Es en el bautismo donde la trasmisión de la fe se realiza en primer lugar. Con este acto, el hombre se incorpora formalmente a la Iglesia y recibe también una doctrina que profesar y una forma concreta para vivir. El bautismo no es un acto de incorporación personal aislada, sino que el individuo se hace uno en los otros, en la comunidad, porque Cristo vino para todos y el bautismo confirma ese sentido comunitario. San Pablo lo señala cuando habla de este sacramento, transmisor de la fe en Cristo, en plural: “Por el bautismo fuimos sepultados junto con Cristo para compartir su muerte y, así como Cristo fue resucitado de entre los muertos, por gloria del Padre también nosotros hemos de caminar en una vida nueva.” (Rom, 6,4).

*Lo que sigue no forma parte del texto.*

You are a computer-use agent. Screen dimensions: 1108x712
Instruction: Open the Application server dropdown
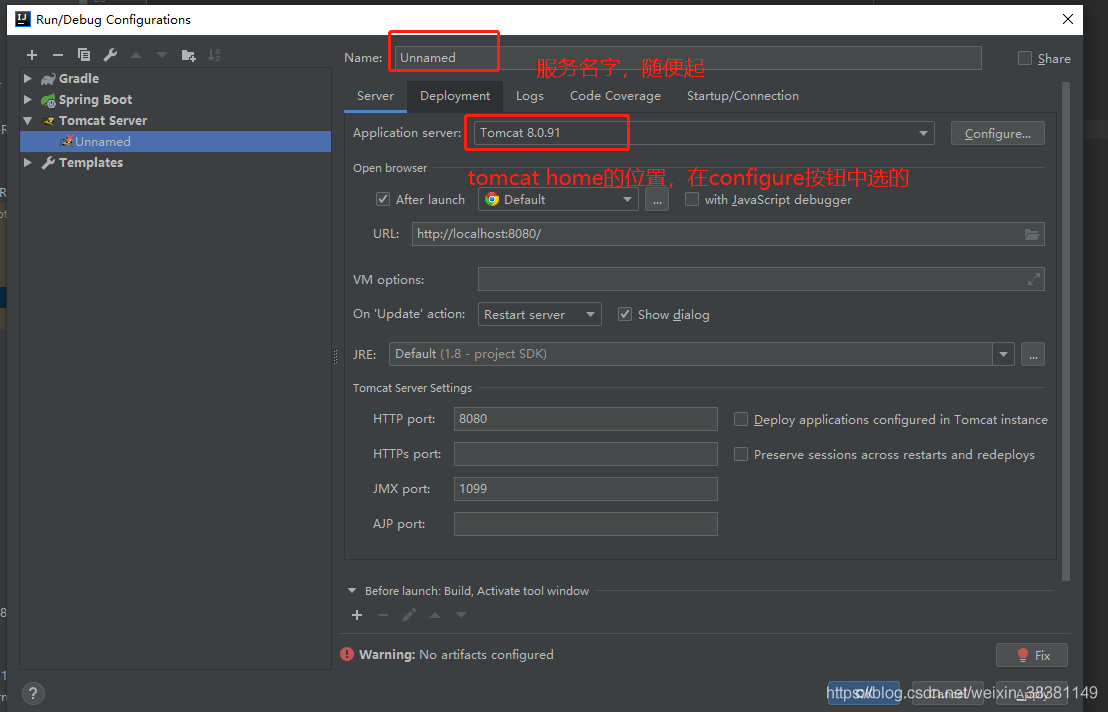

Asimismo, enfatiza el Papa Francisco, que la fe alcanza su máxima expresión en el sacramento de la Eucaristía, auténtico alimento de fe que permite un encuentro presente con Cristo vivo. En la Eucaristía, la fe nos permite ver una fusión de horizontes históricos de realidades: el ayer en la muerte y resurrección de Cristo, y el hoy en la transformación del pan y el vino en el cuerpo y en la sangre vivos de Cristo Jesús. Mediante la fe creemos que Dios se hace presente en la Eucaristía, la cual se vive y se comparte en comunidad como la tradición o transmisión, más hermosa que Jesús mismo nos dejó. Por eso la Eucaristía es un acto de fe que debe ser vivido y transmitido, porque es auténtico alimento de vida. Así lo afirma San Pablo cuando habla a la comunidad que “Yo recibí esta tradición del Señor, que a su vez les he transmitido, que el señor Jesús, la noche en que fue entregado, tomó el pan y después de dar gracias lo partió diciendo: ‘Esto es mi cuerpo que es entregado por ustedes; hagan esto en memoria mía.’ De la misma manera, tomando la copa después de haber cenado, dijo: ‘Esta es la Nueva Alianza en mi sangre. Siempre que beban de ella háganlo en memoria mía.’ Así pues, cada vez que comen de este pan y beben de la copa, están proclamando la muerte del Señor hasta que venga.” (1Cor, 11, 23-25).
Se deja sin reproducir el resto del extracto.